| Literature DB >> 24711984 |
Patrizia Mondello1, Vincenzo Pitini2, Carmela Arrigo2, Stefania Mondello3, Michael Mian4, Giuseppe Altavilla2.
Abstract
Bisphosphonates (BPs), potent inhibitors of osteoclast-mediated bone resorption, play a major role in the management of patients with multiple myeloma (MM). However, in the case of dental infections, they can lead to bisphosphonate related osteonecrosis of the jaw (BRONJ). This process can be worsened by concomitant antineoplastic therapy. Herein, we present a case of a life-threatening necrotizing fasciitis (NF) as a rare and severe complication of BRONJ after three cycles of lenalidomide and dexamethasone in an MM patient treated with corticosteroid therapy and Ibandronate for 5 years. The patient presented swelling on the right part of the neck, difficulty in swallowing and acute pain, so a magnetic resonance of the head and neck region was performed. It revealed the presence of an NF with a massive extension. Due to the large necrotic area and a rapid progression of the infection, the necrotic tissue had to be removed surgically. Furthermore, a specific antimicrobial treatment as well as 12 sessions of hyperbaric oxygen therapy were needed to cure the patient.

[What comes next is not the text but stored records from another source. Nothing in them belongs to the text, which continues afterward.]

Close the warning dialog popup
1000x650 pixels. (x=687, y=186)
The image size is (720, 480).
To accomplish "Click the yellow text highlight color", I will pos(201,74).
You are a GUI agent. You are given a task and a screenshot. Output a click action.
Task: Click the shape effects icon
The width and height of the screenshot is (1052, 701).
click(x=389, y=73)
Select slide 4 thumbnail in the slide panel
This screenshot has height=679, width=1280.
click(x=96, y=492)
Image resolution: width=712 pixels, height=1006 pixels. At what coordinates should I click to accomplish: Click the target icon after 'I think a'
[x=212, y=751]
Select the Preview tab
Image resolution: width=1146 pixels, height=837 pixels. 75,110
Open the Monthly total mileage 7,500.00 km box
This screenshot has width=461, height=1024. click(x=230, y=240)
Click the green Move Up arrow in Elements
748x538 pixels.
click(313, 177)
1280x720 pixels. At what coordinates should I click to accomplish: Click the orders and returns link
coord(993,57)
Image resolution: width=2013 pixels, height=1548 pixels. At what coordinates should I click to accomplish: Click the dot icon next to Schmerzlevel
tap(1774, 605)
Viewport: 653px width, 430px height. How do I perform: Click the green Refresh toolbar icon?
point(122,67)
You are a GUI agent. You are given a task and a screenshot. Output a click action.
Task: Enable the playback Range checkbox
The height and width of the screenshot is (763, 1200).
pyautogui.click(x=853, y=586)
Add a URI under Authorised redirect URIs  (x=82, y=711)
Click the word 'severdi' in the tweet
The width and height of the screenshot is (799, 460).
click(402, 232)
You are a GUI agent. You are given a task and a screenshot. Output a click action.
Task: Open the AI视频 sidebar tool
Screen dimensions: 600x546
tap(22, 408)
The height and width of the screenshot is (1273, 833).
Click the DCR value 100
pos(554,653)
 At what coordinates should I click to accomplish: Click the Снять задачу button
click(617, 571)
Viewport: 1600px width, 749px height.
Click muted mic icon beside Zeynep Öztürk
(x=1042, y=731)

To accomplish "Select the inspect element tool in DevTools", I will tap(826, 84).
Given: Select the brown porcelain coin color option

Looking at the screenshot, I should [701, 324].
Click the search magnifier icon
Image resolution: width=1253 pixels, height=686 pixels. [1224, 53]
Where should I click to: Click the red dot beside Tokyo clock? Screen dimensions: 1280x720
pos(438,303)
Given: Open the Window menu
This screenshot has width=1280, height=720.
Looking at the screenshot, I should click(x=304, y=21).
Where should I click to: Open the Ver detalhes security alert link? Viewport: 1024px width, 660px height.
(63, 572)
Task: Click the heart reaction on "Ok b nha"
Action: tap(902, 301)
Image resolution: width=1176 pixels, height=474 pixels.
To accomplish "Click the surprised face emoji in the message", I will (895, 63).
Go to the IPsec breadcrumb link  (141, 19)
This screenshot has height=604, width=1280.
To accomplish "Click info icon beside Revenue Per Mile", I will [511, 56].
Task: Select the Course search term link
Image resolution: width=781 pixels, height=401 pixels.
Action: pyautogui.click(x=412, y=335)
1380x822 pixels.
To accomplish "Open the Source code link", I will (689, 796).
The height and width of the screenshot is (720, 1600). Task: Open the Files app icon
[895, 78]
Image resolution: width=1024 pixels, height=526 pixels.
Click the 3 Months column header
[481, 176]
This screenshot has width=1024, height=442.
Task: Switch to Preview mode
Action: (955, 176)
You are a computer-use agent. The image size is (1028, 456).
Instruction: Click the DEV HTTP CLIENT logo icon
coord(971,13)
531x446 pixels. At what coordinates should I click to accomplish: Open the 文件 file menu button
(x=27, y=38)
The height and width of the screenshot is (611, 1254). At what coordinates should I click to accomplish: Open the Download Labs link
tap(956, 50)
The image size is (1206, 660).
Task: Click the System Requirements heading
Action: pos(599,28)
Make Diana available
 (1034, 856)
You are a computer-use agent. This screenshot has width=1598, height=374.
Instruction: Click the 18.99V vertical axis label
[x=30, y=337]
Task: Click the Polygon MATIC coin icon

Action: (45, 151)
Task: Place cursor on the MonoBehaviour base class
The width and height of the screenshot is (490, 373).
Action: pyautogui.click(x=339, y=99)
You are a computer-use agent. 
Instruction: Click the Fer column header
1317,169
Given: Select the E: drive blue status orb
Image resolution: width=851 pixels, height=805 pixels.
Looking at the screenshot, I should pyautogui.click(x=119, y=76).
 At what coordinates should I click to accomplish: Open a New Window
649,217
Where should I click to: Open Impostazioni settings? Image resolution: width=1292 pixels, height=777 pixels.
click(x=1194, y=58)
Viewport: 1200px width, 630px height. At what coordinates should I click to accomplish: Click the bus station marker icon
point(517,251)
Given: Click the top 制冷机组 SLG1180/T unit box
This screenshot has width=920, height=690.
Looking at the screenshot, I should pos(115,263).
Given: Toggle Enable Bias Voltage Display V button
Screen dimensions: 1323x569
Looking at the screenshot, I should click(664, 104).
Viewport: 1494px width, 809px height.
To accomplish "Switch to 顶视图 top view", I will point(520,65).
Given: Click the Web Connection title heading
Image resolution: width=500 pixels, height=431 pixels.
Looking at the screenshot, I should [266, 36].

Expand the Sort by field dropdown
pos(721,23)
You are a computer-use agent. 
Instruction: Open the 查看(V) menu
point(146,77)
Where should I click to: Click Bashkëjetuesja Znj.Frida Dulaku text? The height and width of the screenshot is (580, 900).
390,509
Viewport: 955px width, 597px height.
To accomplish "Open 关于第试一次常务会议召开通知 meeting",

Herein, we highlight the potential serious adverse events associated with the use of bisphosphonates and antiangiogenetic drugs in patients with MM. Future studies are needed to evaluate the potential synergistic effects of BPs, corticosteroids and antiangiogenetic drugs.Entities:
Keywords: BRONJ; Bisphosphonate; Lenalidomide; Multiple myeloma; Necrotizing fasciitis
Year: 2014 PMID: 24711984 PMCID: PMC3977019 DOI: 10.1186/2193-1801-3-123
Source DB: PubMed Journal: Springerplus ISSN: 2193-1801
Figure 1Magnetic resonance imaging (MRI) study of head and neck. A, Axial MRI scan showing a significantly increased signal of the bone marrow lesion (yellow arrow) when compared with left mandibular body (asterisk), with bone edema indicative of an inflammatory process taking place in the right mandibular body and gas tracking along the two pterygoid muscles (white arrows). B, A coronal T2-weighted image of the submandibular region showing a wide mass with very high signal intensity from the parapharyngeal space to the inferior cervical region with associated edema.